J’en aurais appris des choses pendant cette soirée. Entre la sœur d’Éric qui sort de prison et qui est arrêtée avec sa grand-mère pour tentative de braquage, Fabio qui ne cesse de parler de moi depuis deux ou trois jours et les hémorroïdes de Stéphane, je suis gâtée. Et je ne parle pas du moment gênant avec « les PD » ou celui où j’ai demandé à Sylvie si elle avait des enfants et qu’elle m’a violemment répondu :
— Je suis stérile.
Note à moi-même pour un avenir meilleur :
Ne plus demander à une femme si elle a des enfants, à moins qu’elle n’en parle de son plein gré.
— C’est sûr, ils me détestent, je dis après que tout le monde est parti.
Fabio et moi restons le temps d’une dernière bière.

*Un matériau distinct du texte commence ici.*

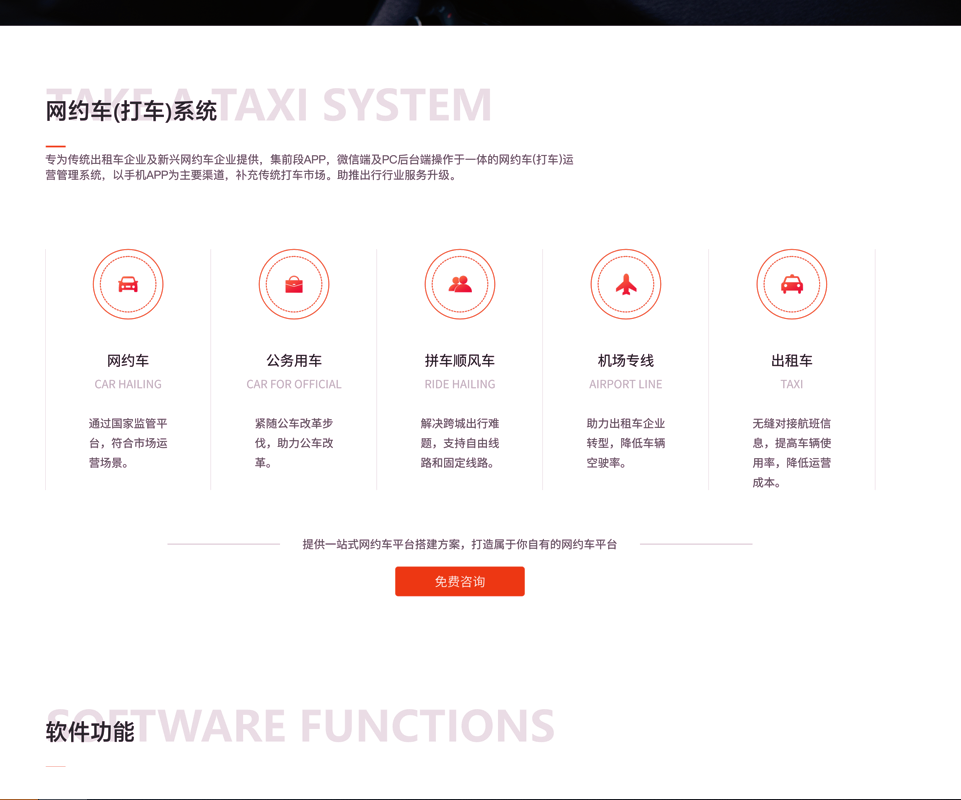961x800 pixels.
Task: Click the description about 无缝对接航班信息
Action: coord(792,452)
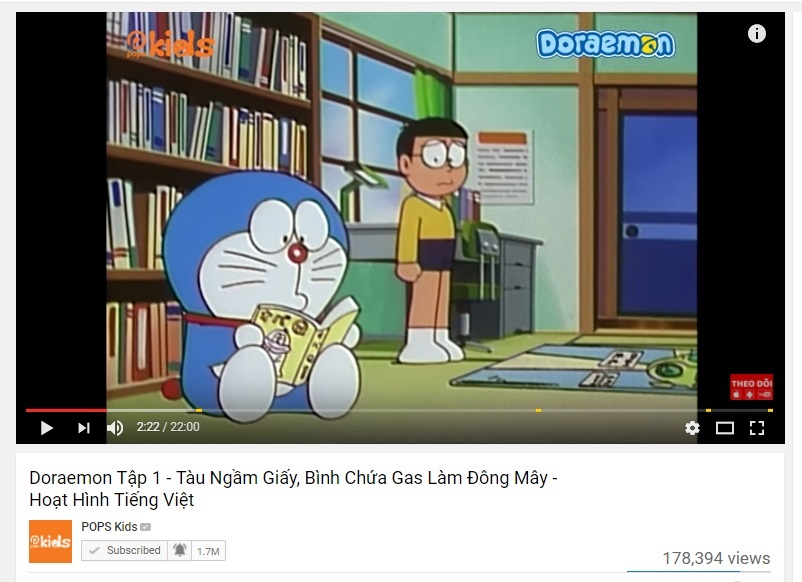The width and height of the screenshot is (802, 582).
Task: Jump to the middle yellow ad marker
Action: pos(538,410)
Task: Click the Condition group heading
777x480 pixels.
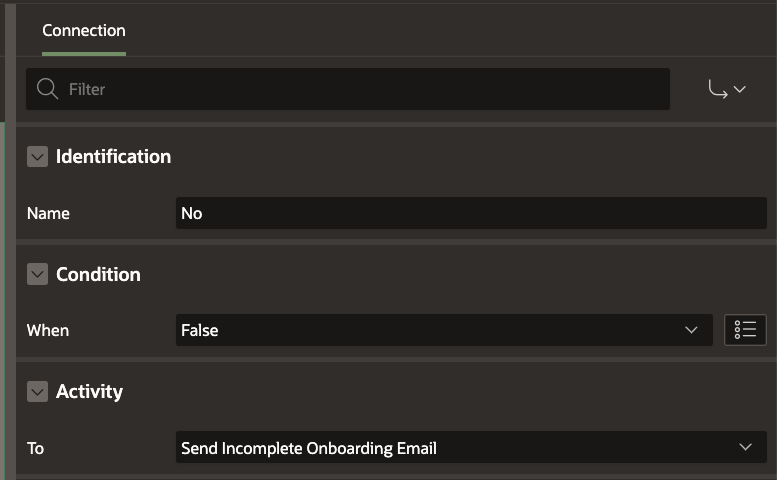Action: 98,274
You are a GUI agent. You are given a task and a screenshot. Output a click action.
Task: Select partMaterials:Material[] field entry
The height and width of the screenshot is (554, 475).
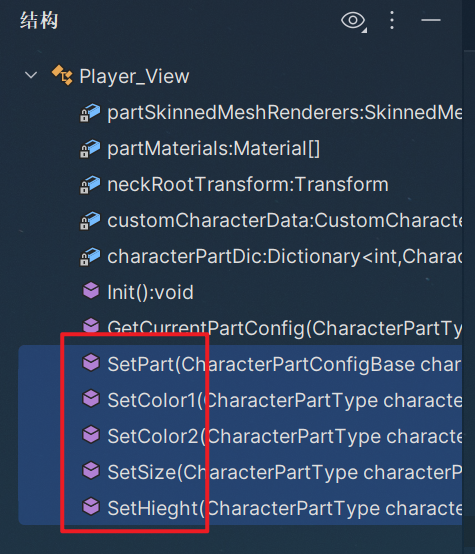(x=213, y=149)
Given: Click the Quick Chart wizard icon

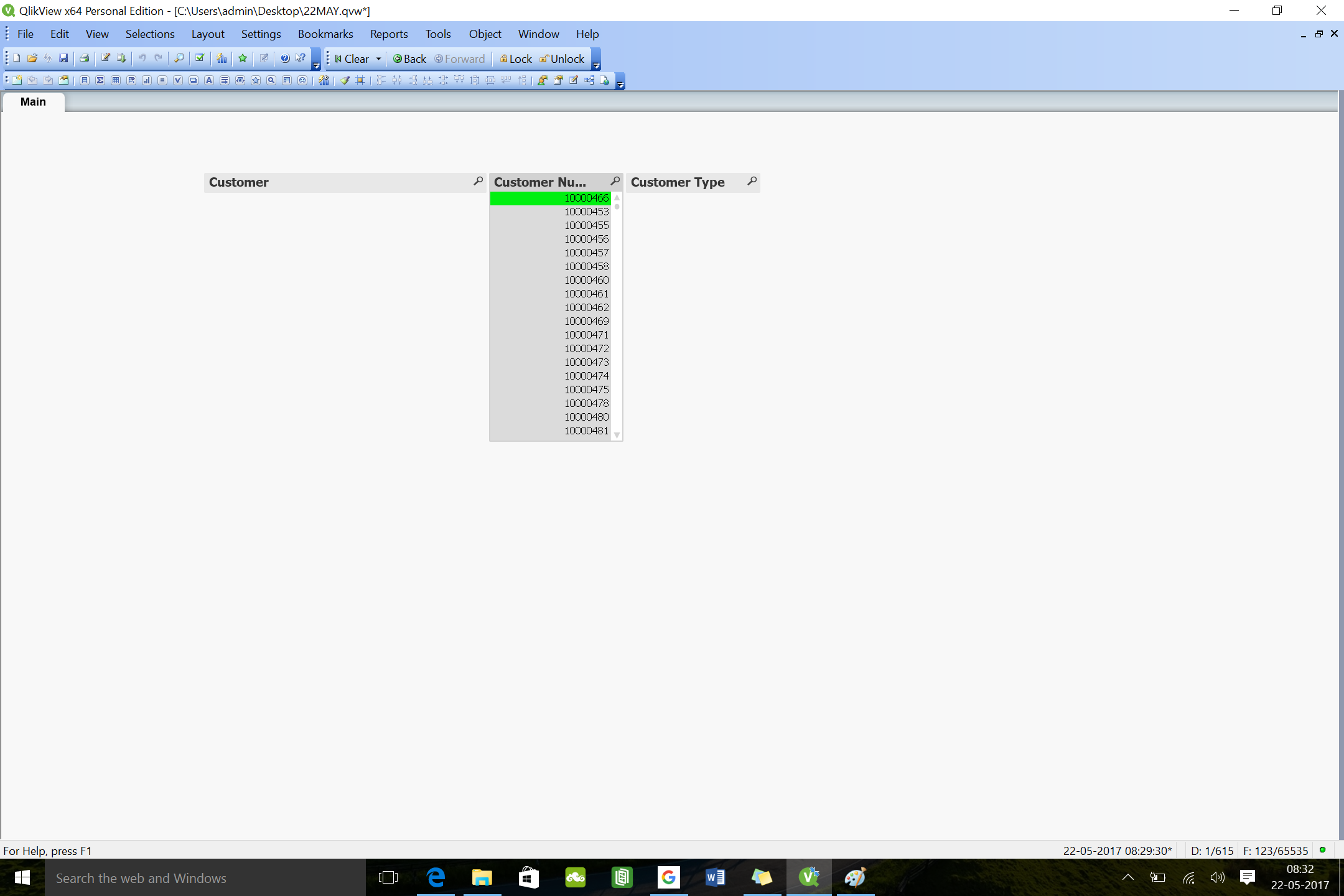Looking at the screenshot, I should pos(222,58).
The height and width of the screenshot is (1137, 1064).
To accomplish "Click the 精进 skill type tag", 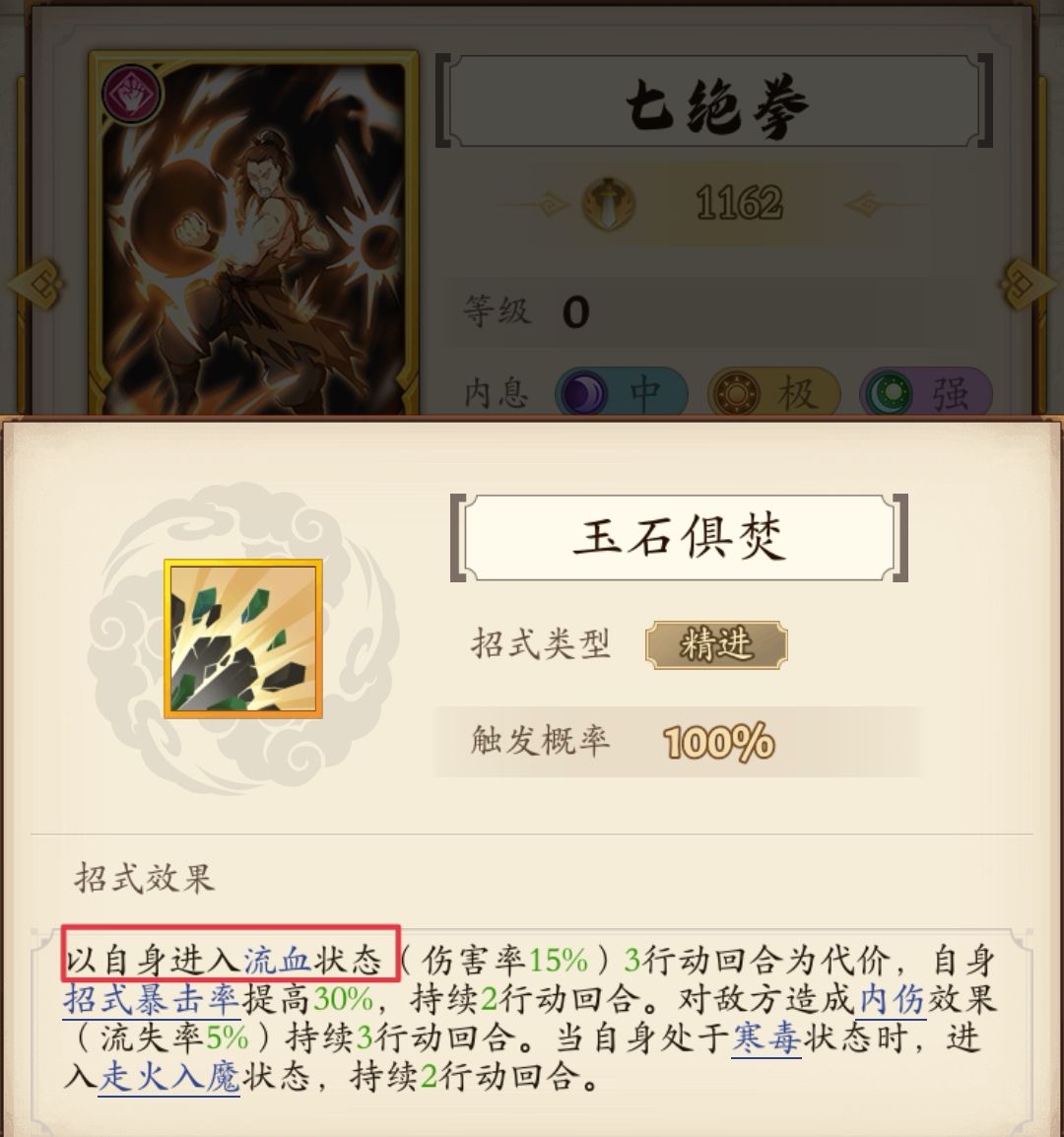I will [x=716, y=644].
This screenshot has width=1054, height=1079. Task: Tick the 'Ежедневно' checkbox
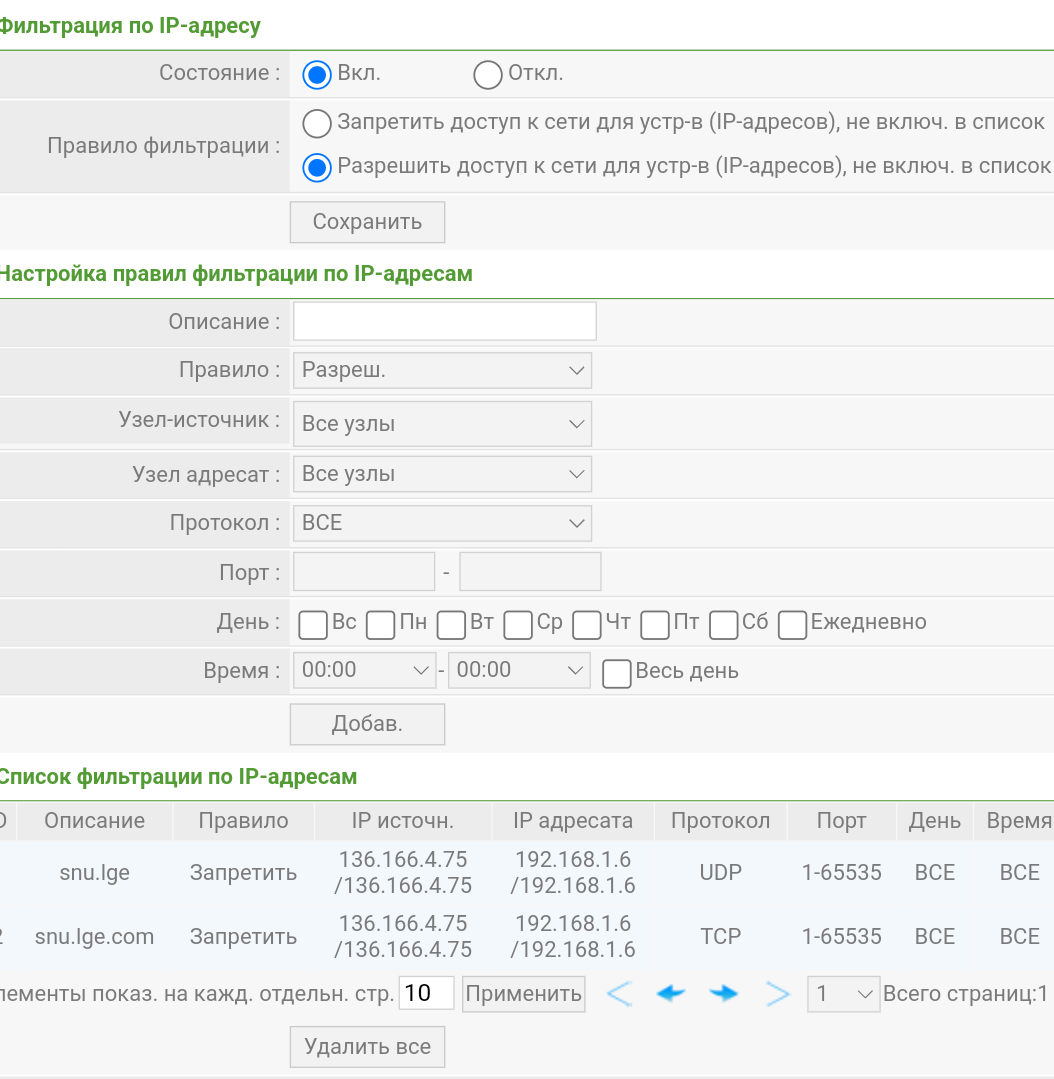(792, 625)
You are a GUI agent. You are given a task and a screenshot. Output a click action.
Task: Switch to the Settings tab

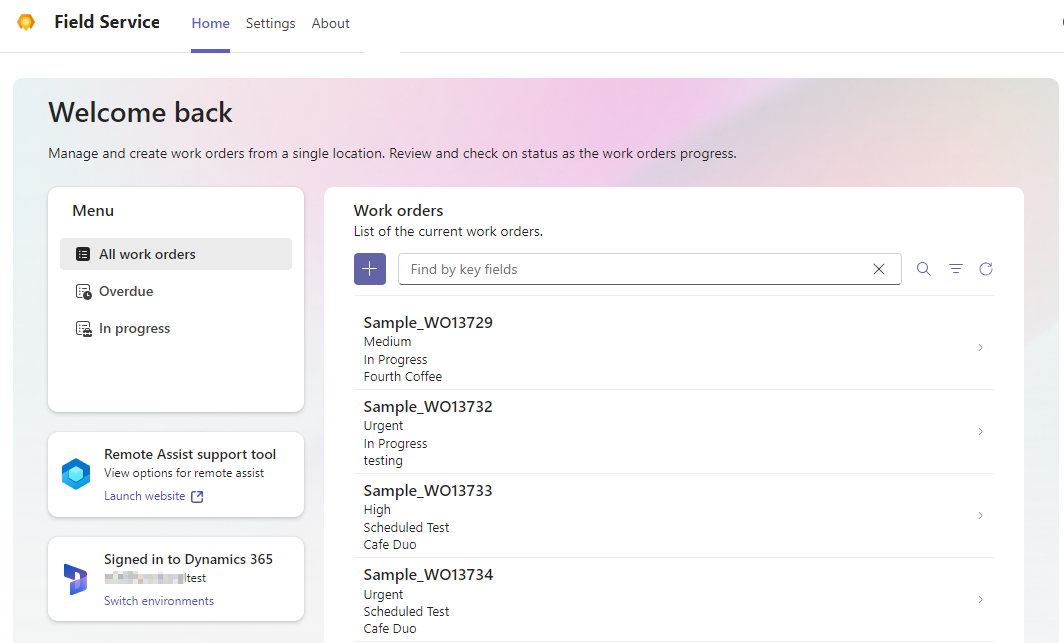(270, 23)

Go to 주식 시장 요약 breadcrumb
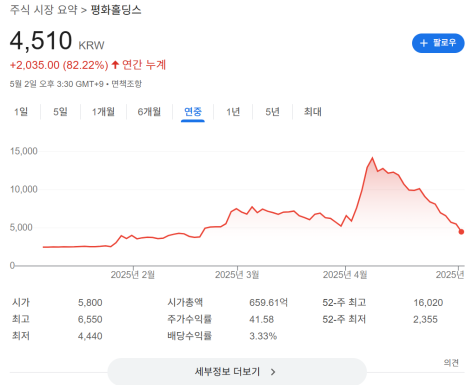coord(44,10)
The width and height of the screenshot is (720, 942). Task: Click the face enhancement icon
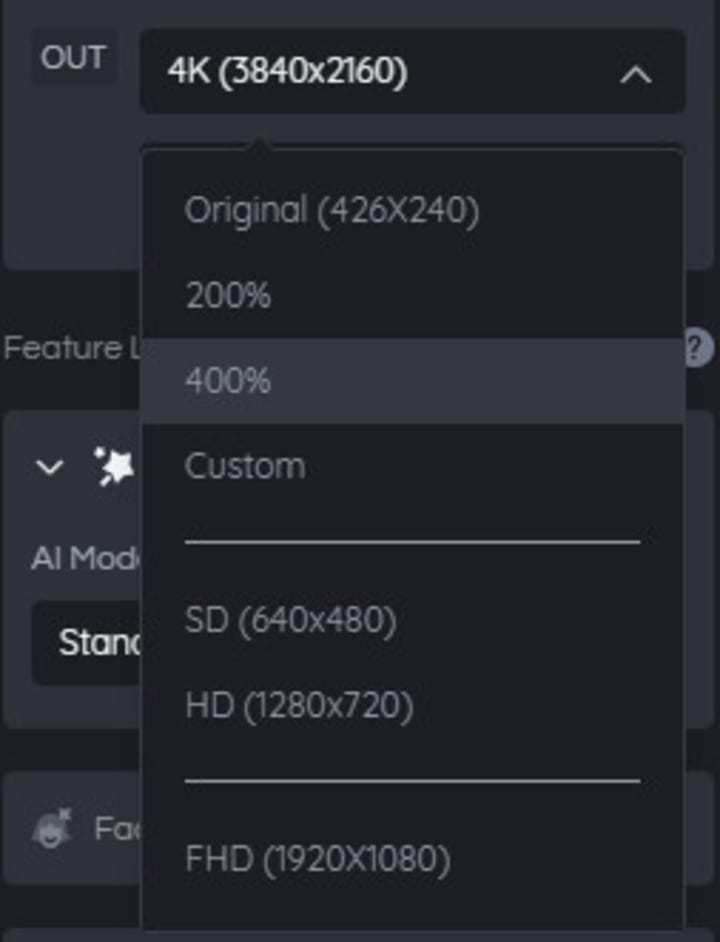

Sylvie et Pierre ont dû partir, car ils sont d’ouverture demain matin, Claude a dû rejoindre sa copine du moment, Éric et Stéphane étaient fatigués (de moi, probablement), et Arnaud s’est proposé de ramener Claude.
— Mais non, n’importe quoi ! Pourquoi tu dis ça ?
— Mais c’est sûr, je dis d’une voix tremblante. Mais je suis trop bourrée pour savoir pourquoi.
Il rigole, son rire me fait l’effet d’un remontant.
— On rentre ? il demande.
— S’tu veux… Mas j’suis sûr qu’ils me détestent…
Même bourrée, je le sens, je pue l’humidité. La joie des caves parisiennes. Dans l’Uber qui nous ramène à la maison, je ne fais que m’endormir avant de me réveiller brusquement à chaque coup de frein ou par le hoquet interminable qui ne me quitte pas.
Tel un parfait gentleman, Fabio m’accompagne jusqu’à mon lit, me déshabille et m’aide à me mettre sous la couette.
— Tu sais que je tiens beaucoup à toi, il me souffle dans l’oreille.
— Moi 'ssi, j’tiens b’coup à toi.
Ma tête tourne tant et mon articulation est si mauvaise que je ne suis pas sûre qu’il comprenne.
— J’tiens b’coup, b’coup, “toi.
La dernière chose dont je me souviens, ce sont ses lèvres qui se déposent sur mon front.